A IMPORTÂNCIA DA IMAGINAÇÃO

No dia 18 de abril se comemora o Dia Nacional do Livro Infantil, data alusiva ao nascimento do escritor Monteiro Lobato (18/04/1882 e falecido em 1948), reconhecido por suas obras literárias de grande importância, sendo talvez a maior e mais conhecida O Sítio do Pica-Pau Amarelo.

Curiosamente o escritor era formado em Direito e chegou a exercer a profissão de Promotor Público no Vale do Paraíba. Somente em 1919 começou a escrever livros com a temática infantil, criando os personagens tão conhecidos até hoje como o Saci Pererê, a Narizinho e o Marquês de Rabicó.

Nas minhas mais doces recordações de infância estão, sem dúvida, todas as noites de leituras que minha mãe fazia à beira da cama, de livros retirados emprestados na biblioteca da escola pública que estudei para que eu adquirisse conhecimento e, pudesse utilizar a minha imaginação. Eu não sabia ler e os livros eram um encanto com seus desenhos coloridos e histórias de seres surreais e, a cada palavra lida com uma entonação diferente e até dramatização, motivada eu ficava para logo aprender a ler.

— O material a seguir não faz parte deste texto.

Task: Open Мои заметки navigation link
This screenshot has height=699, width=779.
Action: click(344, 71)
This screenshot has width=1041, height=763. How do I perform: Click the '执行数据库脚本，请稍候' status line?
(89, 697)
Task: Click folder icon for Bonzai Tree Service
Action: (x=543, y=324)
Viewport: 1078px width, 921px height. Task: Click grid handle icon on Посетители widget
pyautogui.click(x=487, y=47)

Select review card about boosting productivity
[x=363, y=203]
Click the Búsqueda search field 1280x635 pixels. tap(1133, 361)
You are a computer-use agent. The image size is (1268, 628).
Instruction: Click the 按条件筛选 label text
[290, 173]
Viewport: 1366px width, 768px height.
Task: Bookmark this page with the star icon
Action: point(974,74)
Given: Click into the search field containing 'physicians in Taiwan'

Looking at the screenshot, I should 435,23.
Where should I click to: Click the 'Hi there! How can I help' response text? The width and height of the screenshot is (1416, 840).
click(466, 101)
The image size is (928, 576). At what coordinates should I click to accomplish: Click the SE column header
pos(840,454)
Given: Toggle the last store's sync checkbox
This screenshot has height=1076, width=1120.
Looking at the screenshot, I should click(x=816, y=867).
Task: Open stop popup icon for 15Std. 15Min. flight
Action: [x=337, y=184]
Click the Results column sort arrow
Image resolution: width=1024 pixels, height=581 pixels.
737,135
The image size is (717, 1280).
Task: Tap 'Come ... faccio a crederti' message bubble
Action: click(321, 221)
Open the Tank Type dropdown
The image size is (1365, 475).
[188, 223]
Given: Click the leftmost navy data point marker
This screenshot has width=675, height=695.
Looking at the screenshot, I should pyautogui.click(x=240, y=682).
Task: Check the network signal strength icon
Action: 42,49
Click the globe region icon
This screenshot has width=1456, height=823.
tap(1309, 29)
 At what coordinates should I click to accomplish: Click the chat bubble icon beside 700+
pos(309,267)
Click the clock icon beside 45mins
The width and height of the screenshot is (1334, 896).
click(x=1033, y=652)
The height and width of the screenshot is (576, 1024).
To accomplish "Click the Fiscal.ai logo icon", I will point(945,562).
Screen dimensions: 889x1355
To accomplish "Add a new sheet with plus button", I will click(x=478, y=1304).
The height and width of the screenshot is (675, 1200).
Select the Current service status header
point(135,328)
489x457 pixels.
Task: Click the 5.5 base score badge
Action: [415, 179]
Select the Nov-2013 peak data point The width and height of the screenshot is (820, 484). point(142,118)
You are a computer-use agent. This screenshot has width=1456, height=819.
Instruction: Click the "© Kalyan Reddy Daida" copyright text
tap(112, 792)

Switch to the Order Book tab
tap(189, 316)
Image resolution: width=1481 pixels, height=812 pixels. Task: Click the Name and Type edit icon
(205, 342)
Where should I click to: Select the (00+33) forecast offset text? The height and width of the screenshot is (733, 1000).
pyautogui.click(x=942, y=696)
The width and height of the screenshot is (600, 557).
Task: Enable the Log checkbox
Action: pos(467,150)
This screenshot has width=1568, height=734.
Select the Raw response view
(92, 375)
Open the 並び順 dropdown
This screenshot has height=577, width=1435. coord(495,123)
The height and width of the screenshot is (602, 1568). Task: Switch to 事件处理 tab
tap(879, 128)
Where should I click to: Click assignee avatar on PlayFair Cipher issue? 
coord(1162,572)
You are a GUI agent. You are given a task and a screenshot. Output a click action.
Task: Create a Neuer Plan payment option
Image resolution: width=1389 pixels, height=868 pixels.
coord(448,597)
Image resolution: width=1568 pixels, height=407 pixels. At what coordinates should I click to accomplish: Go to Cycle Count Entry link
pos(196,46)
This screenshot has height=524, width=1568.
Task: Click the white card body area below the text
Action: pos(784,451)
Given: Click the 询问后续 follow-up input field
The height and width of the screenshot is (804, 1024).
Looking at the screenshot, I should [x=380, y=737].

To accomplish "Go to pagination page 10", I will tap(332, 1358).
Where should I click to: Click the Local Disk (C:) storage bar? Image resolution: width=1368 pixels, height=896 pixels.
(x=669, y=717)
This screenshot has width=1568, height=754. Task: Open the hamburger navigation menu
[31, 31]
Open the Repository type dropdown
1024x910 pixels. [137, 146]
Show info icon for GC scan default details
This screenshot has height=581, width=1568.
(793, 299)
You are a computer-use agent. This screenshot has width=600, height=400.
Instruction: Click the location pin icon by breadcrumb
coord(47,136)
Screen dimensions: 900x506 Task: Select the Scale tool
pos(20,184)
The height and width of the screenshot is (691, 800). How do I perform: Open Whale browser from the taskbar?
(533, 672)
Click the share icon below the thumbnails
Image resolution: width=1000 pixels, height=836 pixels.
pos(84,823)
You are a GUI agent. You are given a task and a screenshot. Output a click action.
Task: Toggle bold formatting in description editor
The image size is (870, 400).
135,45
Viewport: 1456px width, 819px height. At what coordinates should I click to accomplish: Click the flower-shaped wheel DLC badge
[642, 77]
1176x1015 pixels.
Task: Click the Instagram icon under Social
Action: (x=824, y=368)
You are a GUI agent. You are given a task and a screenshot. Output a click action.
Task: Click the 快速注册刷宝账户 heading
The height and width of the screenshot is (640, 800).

A imaginação das crianças deve ser estimulada e a leitura é uma forma de fazer isso. Através dos livros conseguimos viajar sem sair do lugar, conhecer seres desconhecidos, aprender sobre diversas curiosidades. Os livros são o outro mundo, um outro universo. São um mundo, fora do mundo.

No entanto conheço muitas pessoas que tem dificuldade em ler um livro ou dizem não gostar de ler. Nenhum tipo de livro. Veja, há livros de todos os tipos: didáticos, de romance, de ficção, filosóficos, de auto-ajuda, espirituais, de terror, documentais, manuais para profissionais, etc. Não me refiro aquelas pessoas que não encontram tempo para ler em sua rotina – cada dia mais atarefada e acelerada – mas aquelas que não leem mesmo porque, acredito eu, não desenvolveram sua imaginação na infância.

As crianças que são estimuladas a ler e assim, imaginar na mente o que está acontecendo, crescem com vontade de ler, com sede de conhecimento. Sou um exemplo vivo disso, bem como hoje minha filha também é.

Mas não é tarefa fácil incluir a leitura na rotina da família. Mas podemos incluir mais imaginação. Podemos transmitir para os filhos e para os outros o lúdico dos livros que já lemos e criar neles a vontade de conhecer o que está naqueles livros.

O advento da Páscoa se aproxima e, apesar de ser muito mais que ovos de chocolate e coelhinhos – são elementos lúdicos e imaginários para facilitar o entendimento dos pequenos sobre acontecimentos religiosos mais complexos.

Assim, o período de sexta-feira santa, de jejum, de comer apenas peixe e, depois o sábado de louvor e o domingo de celebração, podem e devem ser um momento para a família introduzir na imaginação das crianças os acontecimentos reais que podem ser lidos através de vários livros, por exemplo.

Claro que a imaginação também pode – e deve – ser estimulada através de outras formas de arte, como os filmes. Certamente haverá filmes nesse período para retratar a morte e ressurreição de Jesus, dentre outras possibilidades, como a confecção de cestas nas escolas e o conhecido tapete de serragem em frente as Igrejas e procissões.

Há infinita possibilidades de estimular a imaginação e a leitura sem que seja um fardo.

A vida precisa de arte, de leitura, de imaginação.